Contrary to popular belief, indoor gardeners face challenges with the changing of the seasons. This is because, no matter how well-built and insulated a growroom is, the weather, temperature, and humidity in the outdoors greatly affect carefully controlled indoor climates. However, the industrious indoor cultivator knows how to offset these climactic fluctuations and harness the changes to achieve a bountiful harvest. Now that December has arrived, there are several steps growers can take to overcome winter weather.
The effectiveness of CO2 enrichment in a growroom is significantly dependent upon several factors, including the infrastructure of the room, the use of air conditioning, lighting logistics, and the type of CO2 emission device being used. It’s important to note, however, that all of these variables interact with fluctuations emanating from the outdoor climate. During the warm summer months, air conditioning units in sealed rooms and exhaust fans in traditional rooms have to work overtime to keep the temperature at an ideal state, regardless of CO2 enrichment. The winter months allow for much more versatility concerning the use of CO2, as winter weather plays an essential role in keeping temperatures cool in growrooms.
With the flexibility afforded by winter temperatures, indoor gardeners should choose their CO2 enrichment systems in conjunction with their specific needs. With sealed growrooms that continue to use air conditioning in the winter months, cultivators have the option of using notoriously warm propane CO2 burners without overheating their rooms or overworking their air conditioning units. Propane CO2 burners are beneficial largely from a convenience standpoint; propane tanks can be filled at almost any gas station, whereas CO2 tanks must be filled at specialty shops. On another note, in the more novice and traditional exhaust-based growroom set-up, CO2 enrichment is often not even an option in the warm summer months. Within this framework, environmental controllers dictate whether the exhaust is pulling air out of the room, or the exhaust is off and the CO2 emission device is operational. As these environmental controllers are dictated by temperature and humidity levels, cooler temperatures allow for more CO2 emission with less use of the exhaust. In either scenario, winter temperatures allow for a more constant level of high CO2 in any indoor growroom.
Depending upon the outdoor climate of the operation in question, winter weather generally means a higher humidity level in growrooms for a couple of reasons. First, many geographies have far more precipitation outside during the winter months. Second, as the outdoor climate causes temperatures in growrooms to drop to a certain level relative to the amount of humidity in the air, the dew point in the microatmosphere can become problematic. This phenomenon occurs as the water vapor in the air (humidity) is released by reaching a cold air temperature threshold. The solidification of water vapor into condensed liquid form is referred to as “dew” in standard climatological lexicon. The formation of dew within a growroom can lead to a number of cultivation problems, including both powdery mildew and botrytis. Therefore, the use of a dehumidifier in growrooms can help counteract potential problems caused by both outdoor precipitation and indoor humidity/dew point during the winter months. To help offset the cost of purchasing a dehumidifier strictly for the winter months, units often double as air conditioners to be used during the summertime.
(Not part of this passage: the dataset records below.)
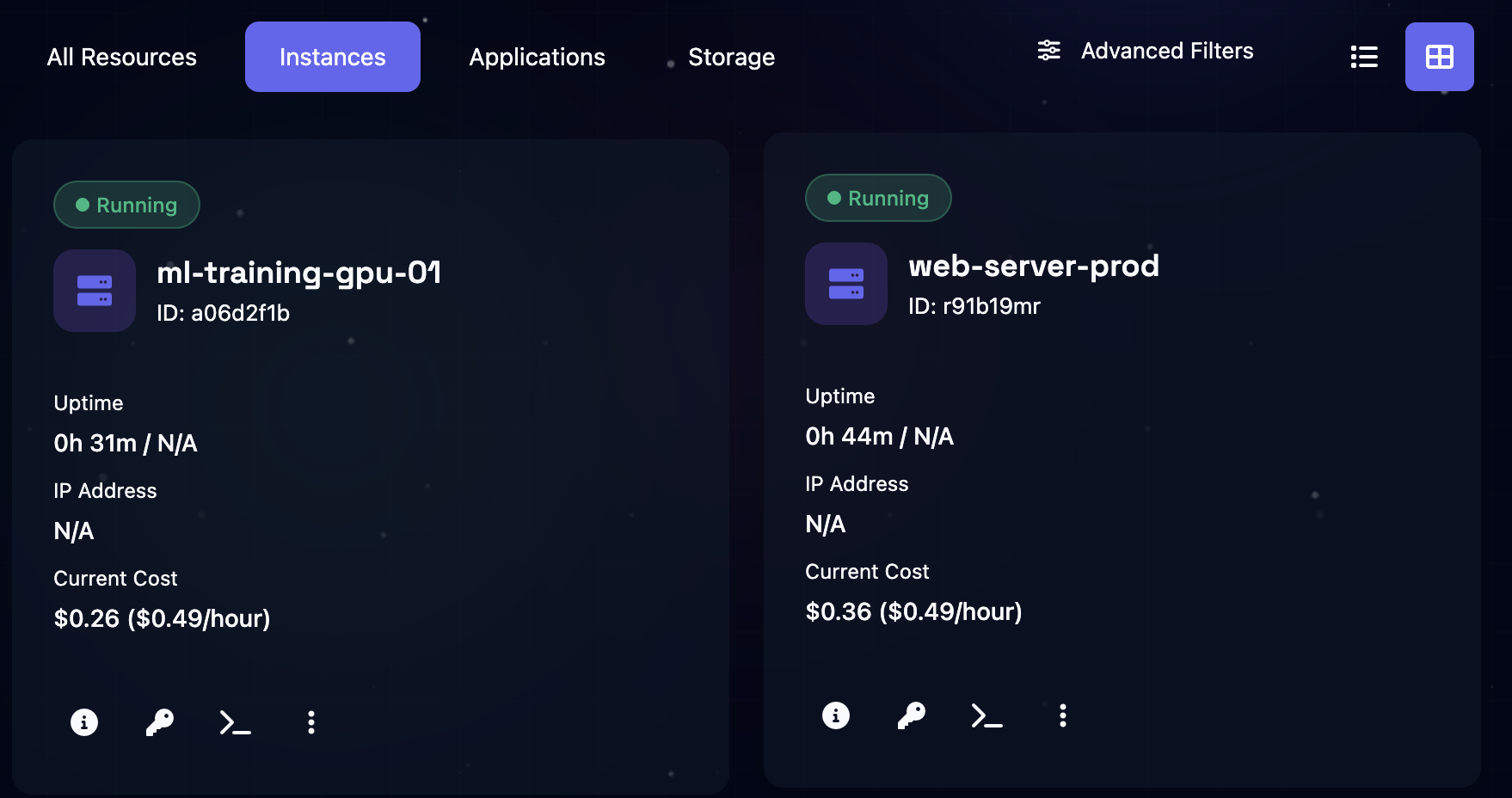Select the Instances tab
The image size is (1512, 798).
(332, 57)
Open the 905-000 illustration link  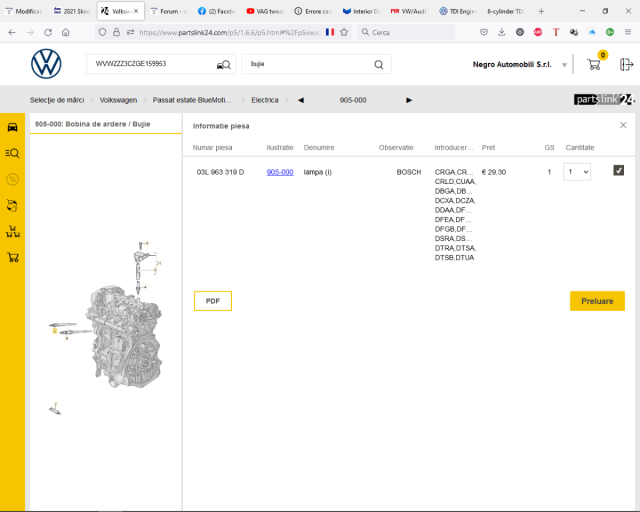[280, 172]
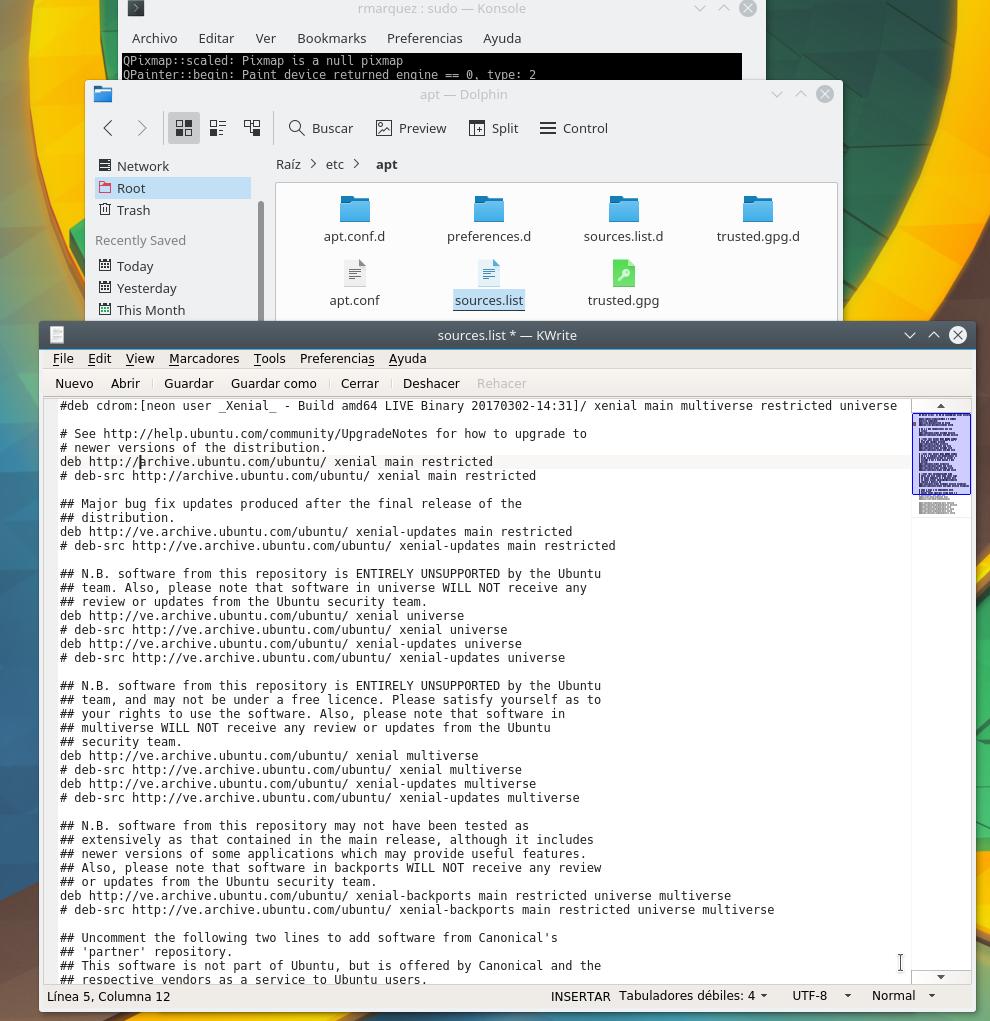Image resolution: width=990 pixels, height=1021 pixels.
Task: Open the Marcadores menu in KWrite
Action: 204,358

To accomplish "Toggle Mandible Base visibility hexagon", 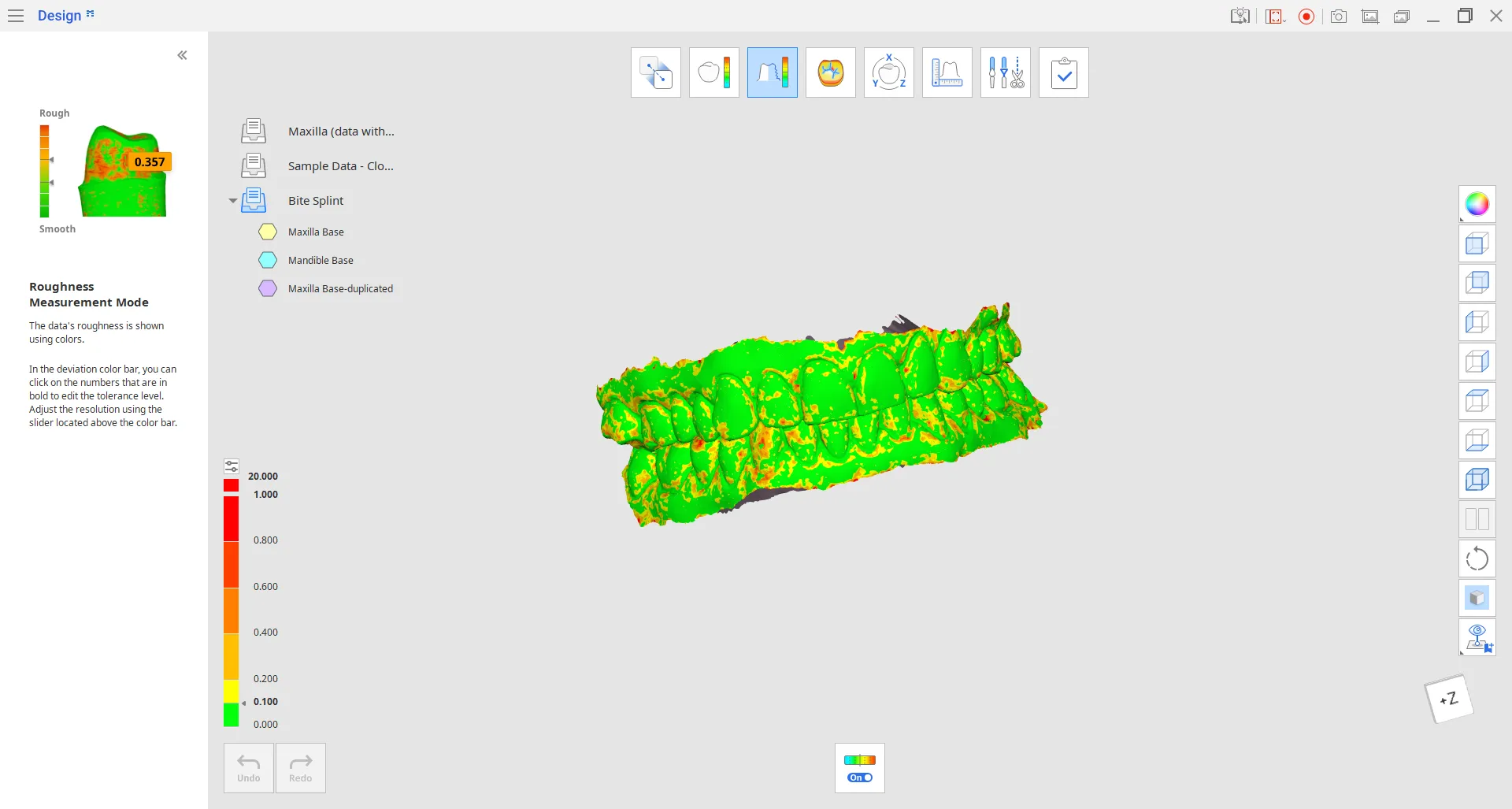I will pyautogui.click(x=268, y=260).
With the influx of cold temperatures during the wintertime, indoor gardeners are faced with the challenge of providing consistent environments for their crops. Ideal indoor garden temperatures should range between 72 and 76°F, and this temperature range should be maintained with the lights both on and off. This is because temperature fluctuations of more than 15°F between “day” and “night” can contribute to the dew issues mentioned earlier. Furthermore, if growrooms reach temperatures below 55°F, plant growth is retarded and even halted. To combat temperature fluctuations between day and night in a growroom, it’s recommended that cultivators utilize a heating device. Economically savvy growers will look for heating devices that are multifunctional and can be used, in some form, throughout the year. For example, some mini-split air conditioning units can double as heaters in the wintertime, allowing for the streamlining of the electrical load of a growroom during all seasons.
During all times of the year, spider mites pose a constant threat to the health of any indoor garden. However, the higher temperatures in growrooms during the summertime provide an ideal climate for spider mite eggs to hatch and mature quickly. As indoor gardeners have more options for regulating temperatures in the winter months, they have a far better chance of controlling spider mite populations than in summer. A growroom maintained at 75°F in December provides a climate far less conducive to spider mite growth and reproduction than a room kept at 80°F in July, studies show. Therefore, slightly cooler growroom temperatures in winter will work in unison with organic sprays to effectively eradicate these harmful pests.